• _EXERCISE PROMPT_:
Which of the lines in the data below contain the string "will"? Copy each of them.

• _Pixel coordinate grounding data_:
-- Opening Marker --

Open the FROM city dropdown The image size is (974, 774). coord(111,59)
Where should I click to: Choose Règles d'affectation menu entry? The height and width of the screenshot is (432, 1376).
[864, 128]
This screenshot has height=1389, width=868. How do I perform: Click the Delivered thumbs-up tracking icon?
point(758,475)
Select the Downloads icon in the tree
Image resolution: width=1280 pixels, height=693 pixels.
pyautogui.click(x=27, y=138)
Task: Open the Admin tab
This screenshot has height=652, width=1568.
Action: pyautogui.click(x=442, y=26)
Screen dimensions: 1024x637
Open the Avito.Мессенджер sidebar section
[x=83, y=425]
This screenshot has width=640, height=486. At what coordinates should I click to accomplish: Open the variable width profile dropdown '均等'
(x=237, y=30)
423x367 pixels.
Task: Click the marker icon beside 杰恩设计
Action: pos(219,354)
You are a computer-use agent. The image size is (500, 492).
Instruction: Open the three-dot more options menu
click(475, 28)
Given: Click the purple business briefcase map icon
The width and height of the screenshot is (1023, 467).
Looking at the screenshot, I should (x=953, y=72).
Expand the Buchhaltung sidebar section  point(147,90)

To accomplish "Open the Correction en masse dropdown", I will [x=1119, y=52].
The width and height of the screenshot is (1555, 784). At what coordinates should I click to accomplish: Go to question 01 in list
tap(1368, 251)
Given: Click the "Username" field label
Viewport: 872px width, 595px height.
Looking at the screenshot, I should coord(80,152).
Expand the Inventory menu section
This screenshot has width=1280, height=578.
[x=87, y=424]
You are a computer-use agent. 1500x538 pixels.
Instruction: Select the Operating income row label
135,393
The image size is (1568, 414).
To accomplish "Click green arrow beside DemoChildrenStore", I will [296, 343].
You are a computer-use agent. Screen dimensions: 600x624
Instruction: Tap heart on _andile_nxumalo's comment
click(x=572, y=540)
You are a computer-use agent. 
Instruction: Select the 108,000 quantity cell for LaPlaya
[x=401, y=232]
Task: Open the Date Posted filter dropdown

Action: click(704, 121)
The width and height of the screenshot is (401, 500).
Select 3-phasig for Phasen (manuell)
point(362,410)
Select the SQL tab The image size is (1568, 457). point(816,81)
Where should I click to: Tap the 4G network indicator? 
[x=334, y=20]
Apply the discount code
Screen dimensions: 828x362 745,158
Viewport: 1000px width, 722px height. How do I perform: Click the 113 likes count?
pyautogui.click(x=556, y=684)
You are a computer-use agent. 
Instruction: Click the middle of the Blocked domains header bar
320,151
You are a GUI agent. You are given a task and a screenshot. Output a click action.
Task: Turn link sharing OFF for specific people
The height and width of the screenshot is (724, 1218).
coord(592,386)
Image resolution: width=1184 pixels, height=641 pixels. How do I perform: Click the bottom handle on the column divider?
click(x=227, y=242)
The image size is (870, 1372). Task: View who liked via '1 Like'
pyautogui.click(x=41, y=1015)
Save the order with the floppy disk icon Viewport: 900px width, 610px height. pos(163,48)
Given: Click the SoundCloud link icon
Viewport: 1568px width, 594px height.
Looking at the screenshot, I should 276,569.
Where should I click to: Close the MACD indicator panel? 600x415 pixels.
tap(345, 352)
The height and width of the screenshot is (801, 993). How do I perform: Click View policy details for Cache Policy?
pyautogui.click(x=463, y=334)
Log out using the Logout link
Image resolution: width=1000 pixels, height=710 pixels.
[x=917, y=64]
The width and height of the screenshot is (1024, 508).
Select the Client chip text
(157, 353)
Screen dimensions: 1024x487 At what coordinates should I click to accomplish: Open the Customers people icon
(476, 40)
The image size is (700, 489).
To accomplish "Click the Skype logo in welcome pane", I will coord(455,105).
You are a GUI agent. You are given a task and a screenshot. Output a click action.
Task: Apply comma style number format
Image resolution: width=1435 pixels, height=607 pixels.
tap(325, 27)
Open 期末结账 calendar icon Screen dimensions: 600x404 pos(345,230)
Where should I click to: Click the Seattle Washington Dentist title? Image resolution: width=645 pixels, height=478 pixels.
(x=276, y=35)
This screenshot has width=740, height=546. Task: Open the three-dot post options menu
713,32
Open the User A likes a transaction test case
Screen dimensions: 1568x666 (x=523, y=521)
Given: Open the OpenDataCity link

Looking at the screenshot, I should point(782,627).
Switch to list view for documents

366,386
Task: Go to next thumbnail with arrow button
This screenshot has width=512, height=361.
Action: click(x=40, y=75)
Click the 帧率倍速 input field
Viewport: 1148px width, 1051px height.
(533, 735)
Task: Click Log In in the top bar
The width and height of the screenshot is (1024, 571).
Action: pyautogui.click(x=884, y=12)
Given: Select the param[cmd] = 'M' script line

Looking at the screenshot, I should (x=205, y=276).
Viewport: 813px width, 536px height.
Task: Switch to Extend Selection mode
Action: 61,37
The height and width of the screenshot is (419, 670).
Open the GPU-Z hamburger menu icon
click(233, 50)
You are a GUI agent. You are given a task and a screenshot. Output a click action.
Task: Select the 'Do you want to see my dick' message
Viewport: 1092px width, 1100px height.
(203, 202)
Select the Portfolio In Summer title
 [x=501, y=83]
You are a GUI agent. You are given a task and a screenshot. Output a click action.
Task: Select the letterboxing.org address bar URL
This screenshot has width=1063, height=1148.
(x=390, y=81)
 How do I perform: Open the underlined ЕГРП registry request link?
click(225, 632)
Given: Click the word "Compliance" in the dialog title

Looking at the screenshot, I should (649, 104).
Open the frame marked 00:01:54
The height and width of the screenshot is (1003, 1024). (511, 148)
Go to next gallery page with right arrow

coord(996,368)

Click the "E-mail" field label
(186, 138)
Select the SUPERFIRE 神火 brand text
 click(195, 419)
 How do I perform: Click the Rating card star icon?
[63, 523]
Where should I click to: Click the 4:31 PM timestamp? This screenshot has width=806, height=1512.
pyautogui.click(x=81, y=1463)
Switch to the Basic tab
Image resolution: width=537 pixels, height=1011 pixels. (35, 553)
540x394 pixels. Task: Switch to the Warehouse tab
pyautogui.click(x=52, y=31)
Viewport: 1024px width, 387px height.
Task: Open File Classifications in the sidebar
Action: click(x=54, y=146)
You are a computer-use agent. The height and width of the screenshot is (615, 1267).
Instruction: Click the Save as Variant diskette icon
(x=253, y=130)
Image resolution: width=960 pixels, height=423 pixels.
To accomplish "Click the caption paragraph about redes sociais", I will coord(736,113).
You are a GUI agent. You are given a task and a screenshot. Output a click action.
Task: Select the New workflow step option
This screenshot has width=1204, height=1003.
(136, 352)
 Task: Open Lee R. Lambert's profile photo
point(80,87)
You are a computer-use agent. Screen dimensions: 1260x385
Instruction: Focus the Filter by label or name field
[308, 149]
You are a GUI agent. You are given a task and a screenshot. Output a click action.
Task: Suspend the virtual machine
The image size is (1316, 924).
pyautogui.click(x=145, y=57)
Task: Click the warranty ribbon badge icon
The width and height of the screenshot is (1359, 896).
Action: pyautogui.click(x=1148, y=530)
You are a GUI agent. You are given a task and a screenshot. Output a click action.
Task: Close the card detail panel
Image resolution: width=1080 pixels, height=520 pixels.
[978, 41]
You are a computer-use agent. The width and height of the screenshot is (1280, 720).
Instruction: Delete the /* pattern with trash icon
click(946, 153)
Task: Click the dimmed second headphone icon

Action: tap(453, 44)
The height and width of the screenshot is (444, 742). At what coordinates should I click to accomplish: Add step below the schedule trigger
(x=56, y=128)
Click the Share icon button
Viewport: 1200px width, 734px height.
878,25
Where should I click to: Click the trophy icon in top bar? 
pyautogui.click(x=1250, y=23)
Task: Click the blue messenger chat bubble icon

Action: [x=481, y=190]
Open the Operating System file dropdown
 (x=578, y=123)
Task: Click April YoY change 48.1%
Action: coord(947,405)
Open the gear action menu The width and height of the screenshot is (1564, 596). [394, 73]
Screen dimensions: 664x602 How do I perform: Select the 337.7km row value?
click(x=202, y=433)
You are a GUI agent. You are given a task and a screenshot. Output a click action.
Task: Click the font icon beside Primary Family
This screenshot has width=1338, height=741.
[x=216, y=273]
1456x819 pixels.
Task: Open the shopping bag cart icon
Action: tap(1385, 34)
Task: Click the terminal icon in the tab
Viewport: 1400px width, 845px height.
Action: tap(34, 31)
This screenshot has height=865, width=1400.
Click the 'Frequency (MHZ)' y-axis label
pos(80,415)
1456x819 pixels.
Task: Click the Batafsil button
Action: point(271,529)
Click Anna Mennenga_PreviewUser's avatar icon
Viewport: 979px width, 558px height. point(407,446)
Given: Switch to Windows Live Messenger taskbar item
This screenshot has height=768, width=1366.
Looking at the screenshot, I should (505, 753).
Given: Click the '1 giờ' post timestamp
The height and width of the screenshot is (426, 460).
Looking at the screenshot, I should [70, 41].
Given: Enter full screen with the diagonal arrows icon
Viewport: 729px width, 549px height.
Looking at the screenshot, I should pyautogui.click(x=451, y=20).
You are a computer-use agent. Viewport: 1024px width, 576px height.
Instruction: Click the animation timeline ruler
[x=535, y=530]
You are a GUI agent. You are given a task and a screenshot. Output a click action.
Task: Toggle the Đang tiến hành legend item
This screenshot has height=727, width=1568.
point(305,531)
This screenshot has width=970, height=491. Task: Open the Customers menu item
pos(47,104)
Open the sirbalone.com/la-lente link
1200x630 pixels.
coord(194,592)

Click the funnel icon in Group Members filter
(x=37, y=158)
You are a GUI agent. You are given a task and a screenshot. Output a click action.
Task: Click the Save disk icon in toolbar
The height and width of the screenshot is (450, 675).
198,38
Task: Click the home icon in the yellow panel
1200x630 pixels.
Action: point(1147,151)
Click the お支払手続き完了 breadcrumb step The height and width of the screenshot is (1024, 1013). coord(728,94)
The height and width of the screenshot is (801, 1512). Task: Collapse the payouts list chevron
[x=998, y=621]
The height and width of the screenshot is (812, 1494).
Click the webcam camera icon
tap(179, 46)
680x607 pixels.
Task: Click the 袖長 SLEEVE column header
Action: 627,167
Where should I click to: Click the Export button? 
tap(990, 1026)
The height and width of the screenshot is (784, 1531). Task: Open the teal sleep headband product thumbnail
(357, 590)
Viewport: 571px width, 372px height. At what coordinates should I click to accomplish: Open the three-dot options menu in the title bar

-- Closing Marker --

• _TASK OUTPUT_:
To accomplish "Open the Correction en masse dropdown", I will [x=1119, y=52].
To accomplish "Click green arrow beside DemoChildrenStore", I will [296, 343].
To accomplish "Click the Skype logo in welcome pane", I will coord(455,105).
To accomplish "Click the caption paragraph about redes sociais", I will coord(736,113).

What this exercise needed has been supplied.